• [Assignment] For the entries below, repeat exactly each line starting with the one that contains "The image size is (600, 743)." and going on through the one that contains "Given: Select page.918232c6.js in file tree", and no others.
:: Supplied data ::
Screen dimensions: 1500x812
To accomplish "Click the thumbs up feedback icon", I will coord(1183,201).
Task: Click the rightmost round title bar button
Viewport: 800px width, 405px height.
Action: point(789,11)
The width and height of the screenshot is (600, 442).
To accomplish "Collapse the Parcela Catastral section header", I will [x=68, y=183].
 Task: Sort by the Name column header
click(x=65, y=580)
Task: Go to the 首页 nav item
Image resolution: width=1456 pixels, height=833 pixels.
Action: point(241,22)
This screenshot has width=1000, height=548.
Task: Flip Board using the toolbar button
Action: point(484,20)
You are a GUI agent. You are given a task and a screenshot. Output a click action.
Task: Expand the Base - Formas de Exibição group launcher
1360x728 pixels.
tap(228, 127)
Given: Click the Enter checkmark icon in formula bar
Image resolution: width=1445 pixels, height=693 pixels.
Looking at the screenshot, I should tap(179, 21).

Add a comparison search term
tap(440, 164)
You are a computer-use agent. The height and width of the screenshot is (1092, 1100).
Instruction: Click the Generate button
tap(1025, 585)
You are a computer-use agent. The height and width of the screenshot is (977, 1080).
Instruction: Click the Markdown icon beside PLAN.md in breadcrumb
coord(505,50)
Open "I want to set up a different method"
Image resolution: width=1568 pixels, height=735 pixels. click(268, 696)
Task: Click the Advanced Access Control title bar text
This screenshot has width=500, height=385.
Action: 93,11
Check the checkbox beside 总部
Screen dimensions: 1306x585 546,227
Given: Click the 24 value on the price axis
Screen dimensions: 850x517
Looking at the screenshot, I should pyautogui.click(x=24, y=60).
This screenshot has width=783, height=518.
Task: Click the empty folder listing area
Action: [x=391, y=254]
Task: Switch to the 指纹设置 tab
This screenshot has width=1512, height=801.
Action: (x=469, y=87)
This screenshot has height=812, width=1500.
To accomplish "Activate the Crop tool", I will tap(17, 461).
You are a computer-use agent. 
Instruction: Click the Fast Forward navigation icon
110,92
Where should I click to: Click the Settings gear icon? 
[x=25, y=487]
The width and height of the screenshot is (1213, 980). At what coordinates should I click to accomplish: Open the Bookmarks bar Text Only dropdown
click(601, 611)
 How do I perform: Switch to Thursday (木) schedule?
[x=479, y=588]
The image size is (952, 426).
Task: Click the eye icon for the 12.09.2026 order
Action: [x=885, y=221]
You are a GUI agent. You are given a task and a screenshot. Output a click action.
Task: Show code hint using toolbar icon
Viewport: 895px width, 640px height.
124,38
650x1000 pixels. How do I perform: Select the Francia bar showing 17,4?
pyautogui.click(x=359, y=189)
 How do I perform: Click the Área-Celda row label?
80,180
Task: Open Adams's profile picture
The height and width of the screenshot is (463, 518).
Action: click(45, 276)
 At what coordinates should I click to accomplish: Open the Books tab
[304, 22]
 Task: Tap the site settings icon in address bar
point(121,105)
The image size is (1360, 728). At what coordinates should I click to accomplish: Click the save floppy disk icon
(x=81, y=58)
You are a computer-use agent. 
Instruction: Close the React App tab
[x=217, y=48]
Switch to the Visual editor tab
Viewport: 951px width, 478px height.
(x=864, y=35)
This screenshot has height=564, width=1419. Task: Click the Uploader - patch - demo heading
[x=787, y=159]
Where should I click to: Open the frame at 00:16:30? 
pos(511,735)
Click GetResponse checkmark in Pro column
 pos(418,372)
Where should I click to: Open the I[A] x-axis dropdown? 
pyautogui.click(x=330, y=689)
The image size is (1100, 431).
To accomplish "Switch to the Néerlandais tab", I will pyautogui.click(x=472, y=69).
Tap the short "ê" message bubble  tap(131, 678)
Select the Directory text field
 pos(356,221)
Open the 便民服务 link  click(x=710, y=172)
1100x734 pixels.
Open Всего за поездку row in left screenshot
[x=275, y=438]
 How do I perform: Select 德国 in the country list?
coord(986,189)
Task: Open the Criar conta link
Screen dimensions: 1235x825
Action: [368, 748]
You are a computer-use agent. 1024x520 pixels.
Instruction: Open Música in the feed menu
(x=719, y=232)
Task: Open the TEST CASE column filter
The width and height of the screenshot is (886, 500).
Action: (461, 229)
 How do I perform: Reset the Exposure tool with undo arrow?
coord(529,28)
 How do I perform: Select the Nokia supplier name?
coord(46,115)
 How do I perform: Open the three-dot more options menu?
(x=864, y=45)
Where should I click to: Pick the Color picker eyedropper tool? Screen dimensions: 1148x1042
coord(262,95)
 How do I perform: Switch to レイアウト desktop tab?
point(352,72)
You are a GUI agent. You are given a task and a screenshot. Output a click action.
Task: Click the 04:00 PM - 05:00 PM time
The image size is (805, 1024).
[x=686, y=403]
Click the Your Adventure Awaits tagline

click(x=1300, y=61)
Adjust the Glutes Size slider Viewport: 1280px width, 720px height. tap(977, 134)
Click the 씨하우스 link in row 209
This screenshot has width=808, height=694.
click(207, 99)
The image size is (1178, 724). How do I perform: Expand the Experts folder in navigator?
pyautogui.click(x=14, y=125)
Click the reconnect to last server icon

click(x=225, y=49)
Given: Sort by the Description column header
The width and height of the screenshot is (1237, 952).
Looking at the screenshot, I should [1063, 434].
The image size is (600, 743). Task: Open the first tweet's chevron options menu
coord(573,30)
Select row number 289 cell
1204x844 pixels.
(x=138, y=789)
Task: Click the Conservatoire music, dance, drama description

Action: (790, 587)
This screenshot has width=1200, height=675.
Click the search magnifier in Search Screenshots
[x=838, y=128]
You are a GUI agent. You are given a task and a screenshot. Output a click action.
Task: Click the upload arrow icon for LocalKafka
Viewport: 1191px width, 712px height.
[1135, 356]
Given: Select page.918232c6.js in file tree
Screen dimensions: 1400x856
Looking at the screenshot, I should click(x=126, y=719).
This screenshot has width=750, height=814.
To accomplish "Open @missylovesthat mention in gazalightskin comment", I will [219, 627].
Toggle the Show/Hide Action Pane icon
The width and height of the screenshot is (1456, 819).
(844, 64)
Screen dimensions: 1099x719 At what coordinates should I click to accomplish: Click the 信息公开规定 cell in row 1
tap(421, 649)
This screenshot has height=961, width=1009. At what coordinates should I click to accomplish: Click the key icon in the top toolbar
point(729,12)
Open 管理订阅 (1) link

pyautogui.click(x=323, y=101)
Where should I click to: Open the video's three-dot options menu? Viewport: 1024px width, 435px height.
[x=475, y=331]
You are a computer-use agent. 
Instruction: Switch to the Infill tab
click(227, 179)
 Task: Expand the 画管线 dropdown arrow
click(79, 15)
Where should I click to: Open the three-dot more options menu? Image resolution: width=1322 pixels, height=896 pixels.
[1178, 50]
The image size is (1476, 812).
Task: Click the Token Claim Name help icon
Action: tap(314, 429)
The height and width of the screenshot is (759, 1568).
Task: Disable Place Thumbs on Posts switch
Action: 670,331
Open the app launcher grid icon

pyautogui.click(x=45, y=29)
:::
• [Task answer]
The image size is (600, 743). Task: Open the first tweet's chevron options menu
coord(573,30)
Select row number 289 cell
1204x844 pixels.
(x=138, y=789)
Task: Click the Conservatoire music, dance, drama description

Action: (790, 587)
This screenshot has width=1200, height=675.
Click the search magnifier in Search Screenshots
[x=838, y=128]
You are a GUI agent. You are given a task and a screenshot. Output a click action.
Task: Click the upload arrow icon for LocalKafka
Viewport: 1191px width, 712px height.
[1135, 356]
Given: Select page.918232c6.js in file tree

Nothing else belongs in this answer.